This year’s instalment of The Sticking Place’s annual Terror season – the ninth in total, the second at Soho Theatre – purportedly puts the emphasis on psychological horror, fears and phobias, the things that make our skin creep, our stomachs lurch, and the hairs on the back of our neck stand to attention.
The line-up consists of four short plays, by Robert Farquhar, Alex Jones, Mike McShane and Mark Ravenhill. The latter’s contribution, The Experiment, was previously seen during the 2009 Terror season and has been resurrected here as a last minute replacement for Darren Ormandy’s Horror Show – based on the Dnepropetrovsk Maniacs murders in Ukraine – which has been dropped from the bill due to “issues with bringing the play to fruition.”

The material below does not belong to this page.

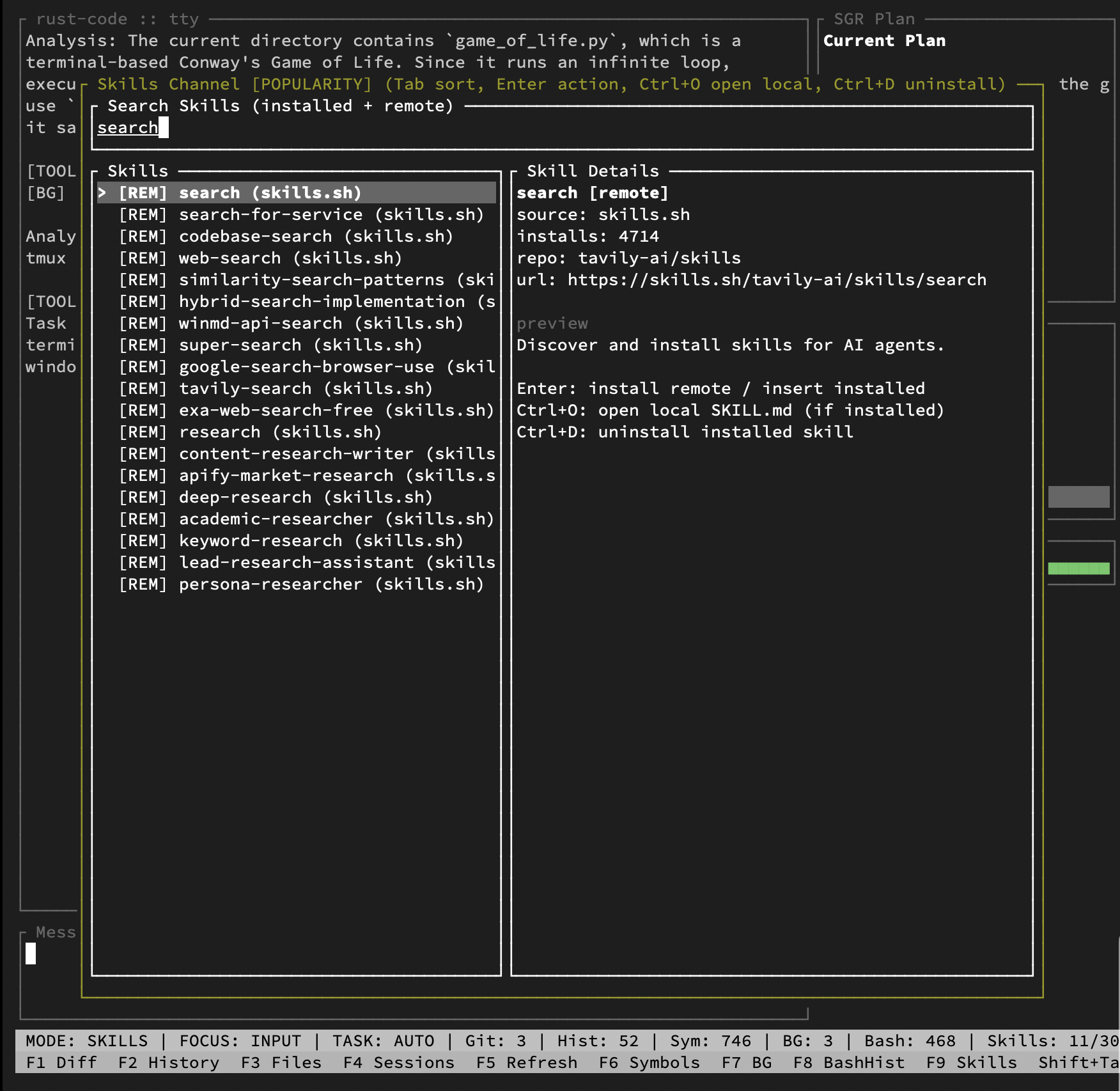This screenshot has width=1120, height=1091.
Task: Open the Diff panel via F1
Action: [x=61, y=1062]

The plays are interspersed with cabaret sequences care of Sarah-Louise Young and Desmond O’Connor, and their rapport and engaging nature as hosts is the glue which holds this otherwise patchy collection together, creating some superficial sense of connection between the assembled plays.

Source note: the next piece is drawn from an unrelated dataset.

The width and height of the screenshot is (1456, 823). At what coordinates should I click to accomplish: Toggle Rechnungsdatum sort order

Despite the ‘All in the Mind’ sub-header, the production relies on generous gouts of the red stuff to jolt a response out of the audience and there’s little here to really unsettle or unnerve despite a little bit of dabbling with an Ouija board. Of the plays, Robert Farquhar’s No Place Like is a shoulder-shrug of a thing about a man’s desire to erase his cluttered, middle class life along with his shrill blinkered wife, but it’s neither particularly tense nor angry and feels criminally stretched despite its short length. Mike McShane’s The Representative, a satirical skit set in a Los Angeles coffee shop, is more satisfying as a stand-alone piece: a washed up actor meets the ideal agent, a woman immune to the movie industry’s faddish and fickle nature, old Hollywood incarnate. While it builds to an all too easy punch-line, it’s still enjoyable.
Ravenhill’s The Experiment is probably the strongest piece of writing – evoking the full horror of animal experimentation via an intriguingly slip-slidey method of story-telling, like a half-recalled dream, the details dripping slowly forth – but because of its late addition to the bill, it’s performed script-in-hand, and while Oliver Senton’s delivery is decent, this dilutes its potential potency.

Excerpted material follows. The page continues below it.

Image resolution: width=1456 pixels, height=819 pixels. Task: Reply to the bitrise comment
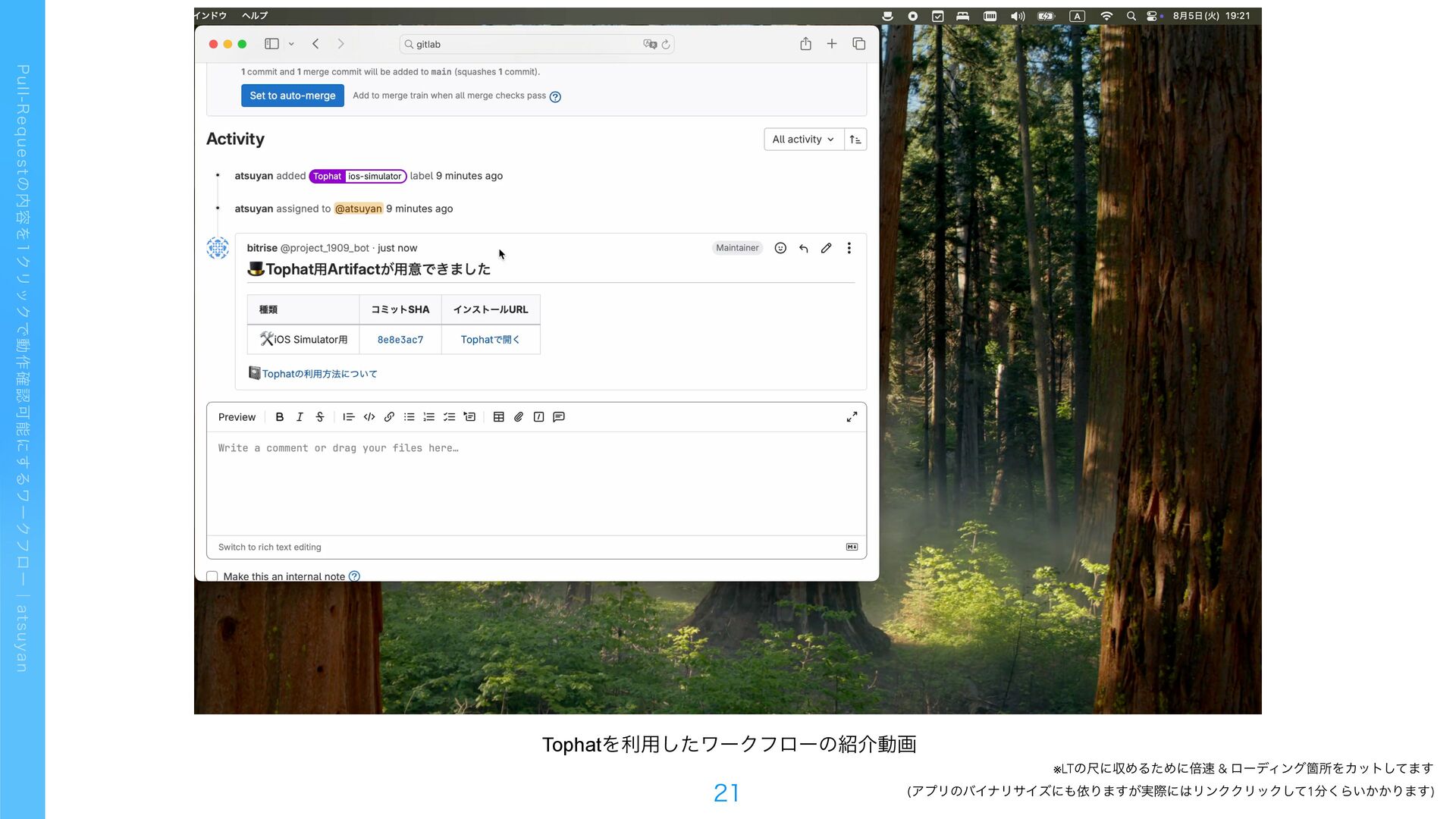point(803,248)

The programme also includes, somewhat randomly, a vaguely Louise Bourgeois-esque puppet spider sequence set to Aphex Twin’s Come to Daddy – the work of Boris and Sergey creators, Flabbergast – which while visually striking feels as if it’s been stitched in, Frankenstein-style, from a completely different production.
The last play on the bill, Alex Jones’ Fifty Shades of Black, provides a neat commentary on the sudden vogue for S&M – thanks to that book – albeit in its most glossy and sanitised form, all Agent Provacateur undies and artful spanking. While the pay-off is predictable, it includes the most grisly and genuinely nasty moment of the evening, and the play itself – a two-hander which shifts nimbly from comedy to a more disturbing place – at least allows O’Connor and Young room to demonstrate their considerable range as performers.
In fact if it wasn’t for these two, the whole thing would be in danger of collapse. Their easy way with an audience, general quickness and wit compensate for the tonal wobbliness of the format. As a comedy cabaret the production has its moments, but otherwise it’s a timid affair and, despite all that puddling crimson, disappointingly bloodless.